- [RECORDS PROVIDED]
-----
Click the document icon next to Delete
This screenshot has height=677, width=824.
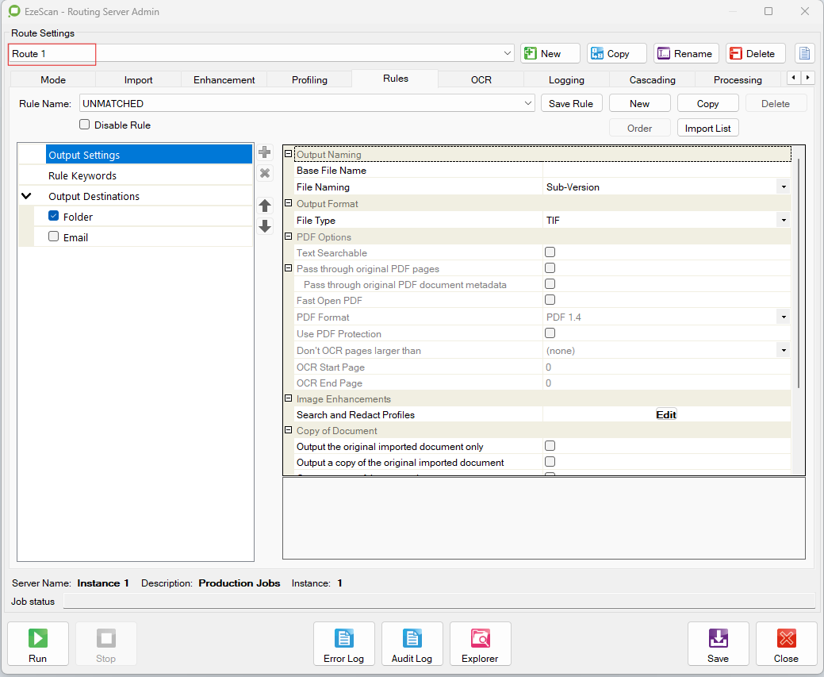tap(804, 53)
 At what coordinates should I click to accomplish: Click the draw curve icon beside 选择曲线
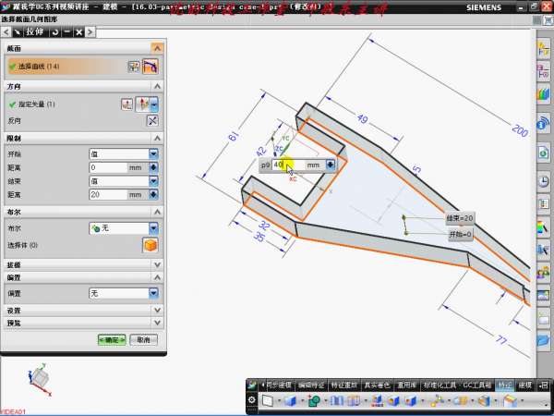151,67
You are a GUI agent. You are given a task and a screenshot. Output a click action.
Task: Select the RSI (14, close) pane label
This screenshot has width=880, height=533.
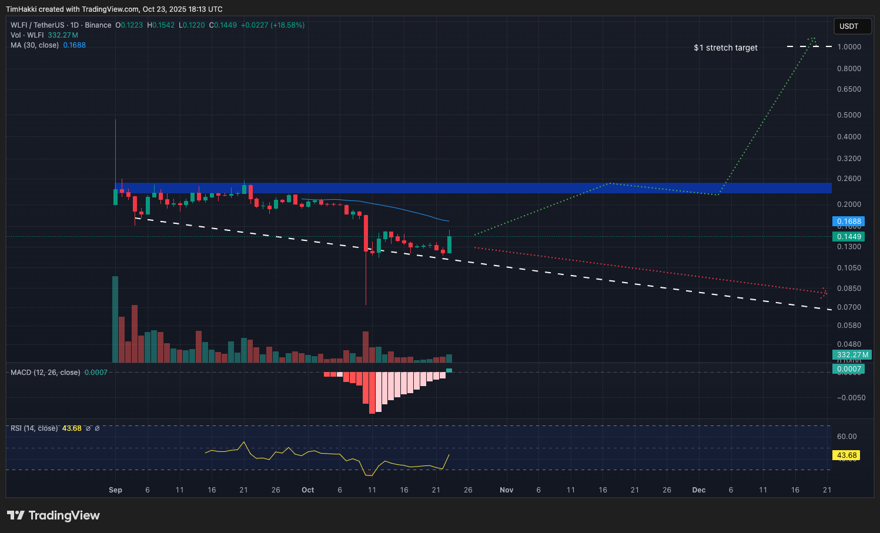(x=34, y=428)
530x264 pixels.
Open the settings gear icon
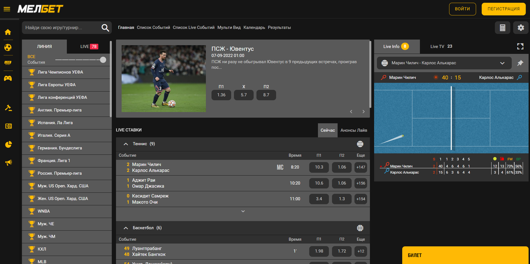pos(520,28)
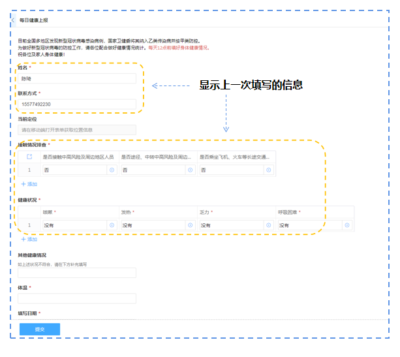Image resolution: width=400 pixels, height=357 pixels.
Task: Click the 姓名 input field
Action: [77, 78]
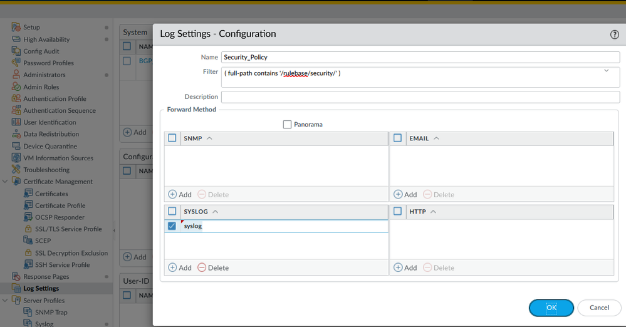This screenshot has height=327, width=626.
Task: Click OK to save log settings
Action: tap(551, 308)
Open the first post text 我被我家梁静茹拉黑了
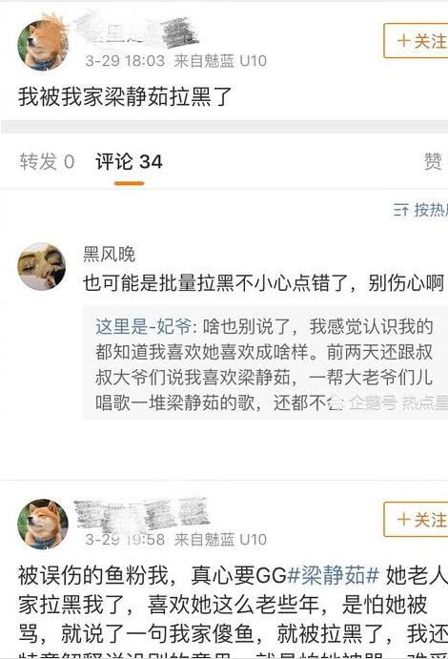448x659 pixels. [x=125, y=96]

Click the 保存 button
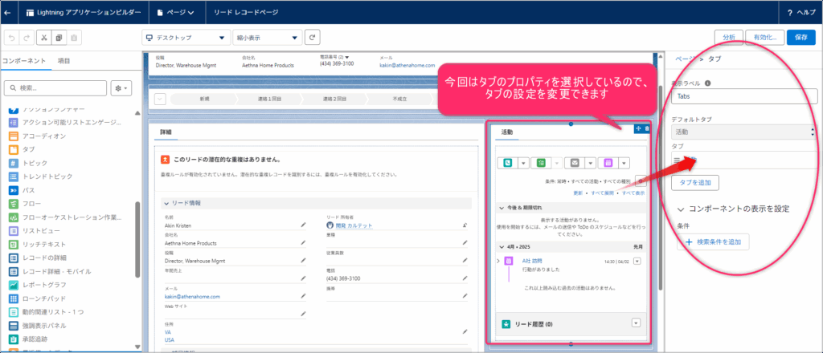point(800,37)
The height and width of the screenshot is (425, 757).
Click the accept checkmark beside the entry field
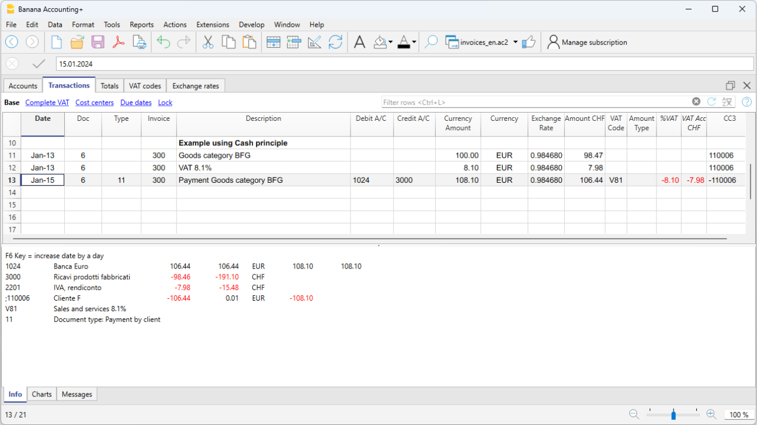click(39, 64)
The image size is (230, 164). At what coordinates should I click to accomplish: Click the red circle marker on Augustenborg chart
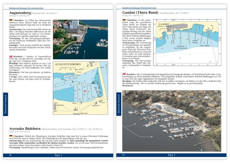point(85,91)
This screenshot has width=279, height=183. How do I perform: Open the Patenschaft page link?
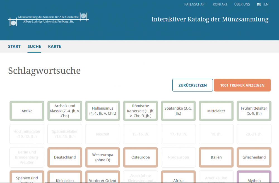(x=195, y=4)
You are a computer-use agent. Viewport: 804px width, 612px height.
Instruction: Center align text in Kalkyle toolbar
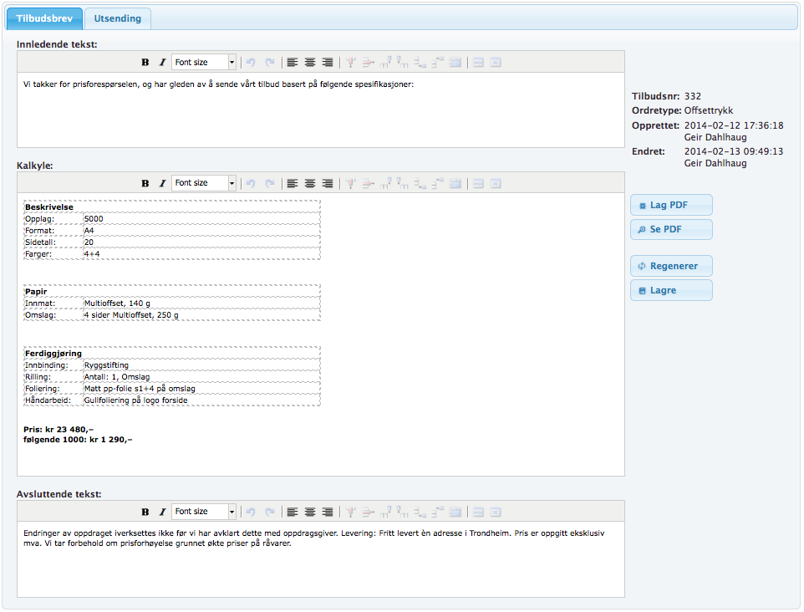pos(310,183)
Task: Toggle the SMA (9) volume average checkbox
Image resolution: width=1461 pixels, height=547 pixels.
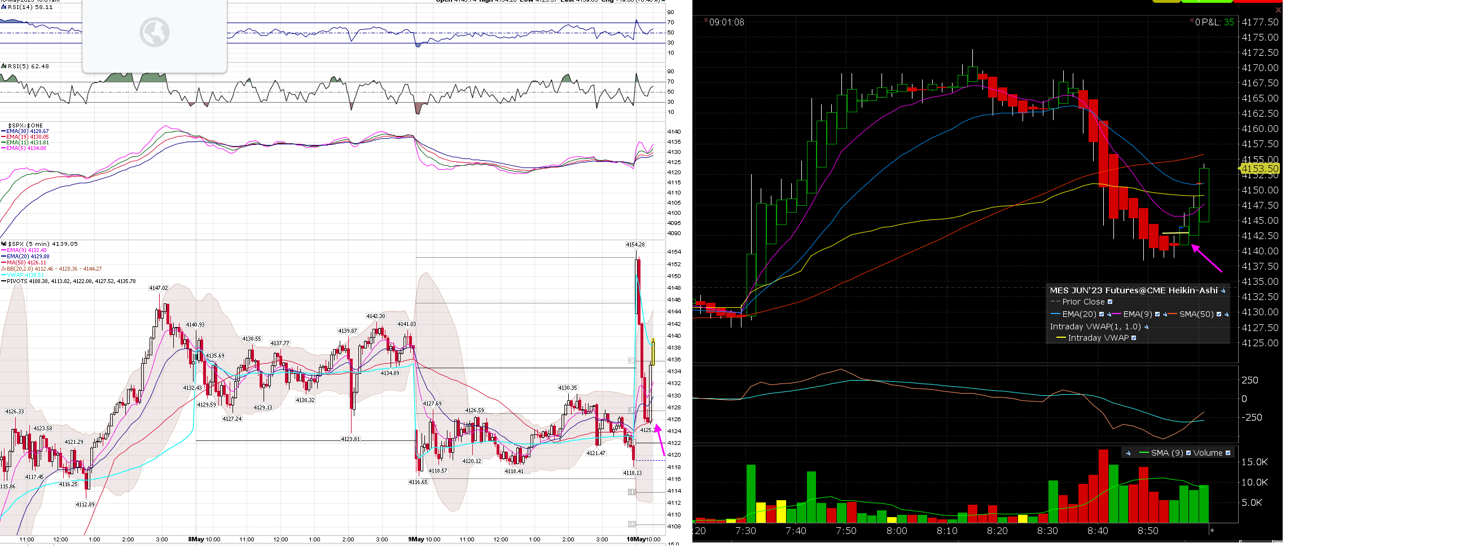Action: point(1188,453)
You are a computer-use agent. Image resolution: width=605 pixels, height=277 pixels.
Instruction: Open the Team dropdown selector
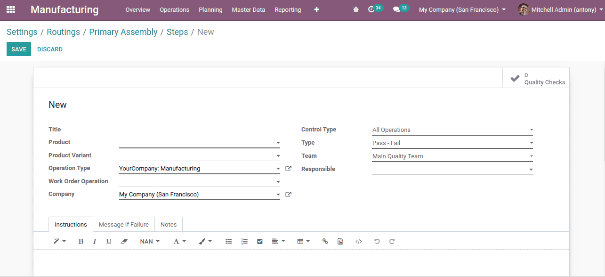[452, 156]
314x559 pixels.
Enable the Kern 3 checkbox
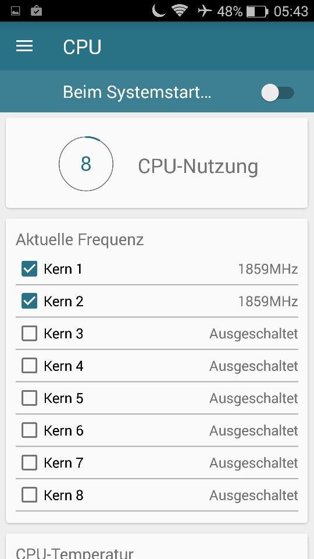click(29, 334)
-----
- [TASK PROMPT]
The data is to be returned exactly as it stands, pictures aside.

- [EXERCISE OUTPUT]
Click the document icon next to Delete
This screenshot has height=677, width=824.
tap(804, 53)
 At what coordinates should I click to accomplish: Click the draw curve icon beside 选择曲线
151,67
You are a GUI agent. You are given a task and a screenshot. Output a click action.
Task: Select the RSI (14, close) pane label
This screenshot has width=880, height=533.
(x=34, y=428)
530x264 pixels.
Open the settings gear icon
pos(520,28)
Image resolution: width=400 pixels, height=357 pixels.
Task: Click the 姓名 input field
Action: [77, 78]
This screenshot has height=327, width=626.
Task: Click OK to save log settings
Action: tap(551, 308)
Open the first post text 我被我家梁静茹拉黑了
448x659 pixels. [x=125, y=96]

Click the 保存 button
point(800,37)
The height and width of the screenshot is (425, 757).
Click the accept checkmark beside the entry field
click(39, 64)
The image size is (230, 164). At what coordinates should I click to accomplish: Click the red circle marker on Augustenborg chart
point(85,91)
This screenshot has width=279, height=183. How do I perform: Open the Patenschaft page link?
(x=195, y=4)
You are a computer-use agent. Viewport: 804px width, 612px height.
Instruction: Center align text in Kalkyle toolbar
pos(310,183)
Task: Toggle the SMA (9) volume average checkbox
Image resolution: width=1461 pixels, height=547 pixels.
Action: point(1188,453)
You are a computer-use agent. Image resolution: width=605 pixels, height=277 pixels.
Instruction: Open the Team dropdown selector
[452, 156]
314x559 pixels.
Enable the Kern 3 checkbox
click(29, 334)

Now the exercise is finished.